What is the mechanics of the blockchain?
Blockchain technology is based on the concept of distributed ledger technology (DLT), whose technical foundation is a computer network that follows the peer-to-peer network principle. Solutions for creating and validating consensus rely on cryptographic methods or game theory.
Distributed ledger technology
TLD or Distributed Ledger Technology, also called Distributed Ledger , is a public and decentralized ledger . The content of this ledger usually consists of a concatenation of transaction data that, for example, charges account movements. A network of computers jointly supports data and each node on the network has a copy or replica of this set of data.
Let’s go back to the example:
When Hugo transfers the payment for the hat to Ana with the help of a blockchain application, the transaction is stored in a distributed ledger. From then on, all members of the app can track you.
Digital currencies such as Bitcoin , Ether, Litecoin or Dash are often used in blockchain networks instead of real currencies.
The concept of distributed ledger is based, as has already been said, on peer-to-peer networks (P2P), as they allow communication between computers of the same range. A change in the state of the data will only occur when the participating nodes in the network reach a consensus.
In the peer-to-peer networks of the blockchain development service, digital values are not transmitted directly from network B to network C. Instead, all members — who, in order to interact with the blockchain, require client software that regulates both the consensus process such as data state replication–they have a copy of each data transaction they store anonymously, showing who owns what digital value at what time. When there is a change in the state of the data, each replica of each of the participating nodes is synchronized with the latest version of the blockchain.
But for a change to the database to be accepted, the computers participating in the network must decide by majority vote that the changes are legitimate. That is, only if the majority of the nodes involved accept the changes, all members of the network will have to accept them. If, on the other hand, the majority of the nodes establish that the changes are not legitimate, all the members of the network will reject it.

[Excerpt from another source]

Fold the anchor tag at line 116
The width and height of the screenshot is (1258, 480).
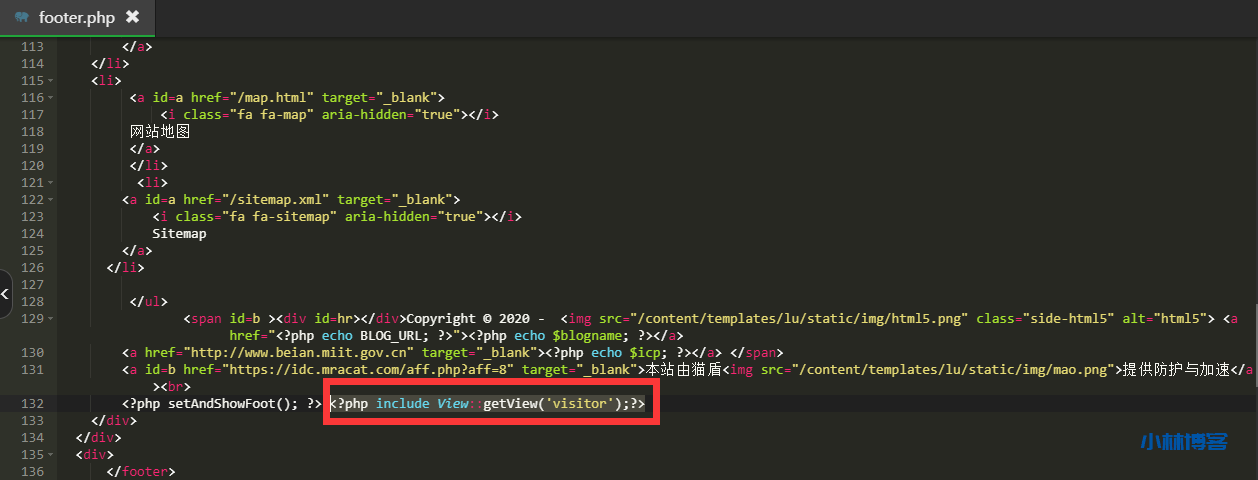[x=51, y=98]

This can happen, for example, when new data contradicts previous replicas of the blockchain. This is why, when one of the nodes wants to make changes to the blockchain deevelopment company, they must prove that they are authorized to do so.
Peer networks (P2P)
Peer networks or peer to peer networks are a network structure in which all participating nodes have the same rights and can, in principle, perform the same functions. The peer principle is different from the client-server model, since in the latter a central server performs administration tasks for several clients. That is, while the server in a client-server architecture is usually managed by an authority (such as a service provider), the peer-to-peer network works without centralized administration.
In the field of blockchain applications, P2P connections guarantee that all participants have access to the jointly managed database of transactions, being able to interact under the same rules. The P2P principle therefore constitutes the basis for the transparent management of data transactions in a blockchain network, although it also faces two challenges: manipulation and the presence of inconsistent data.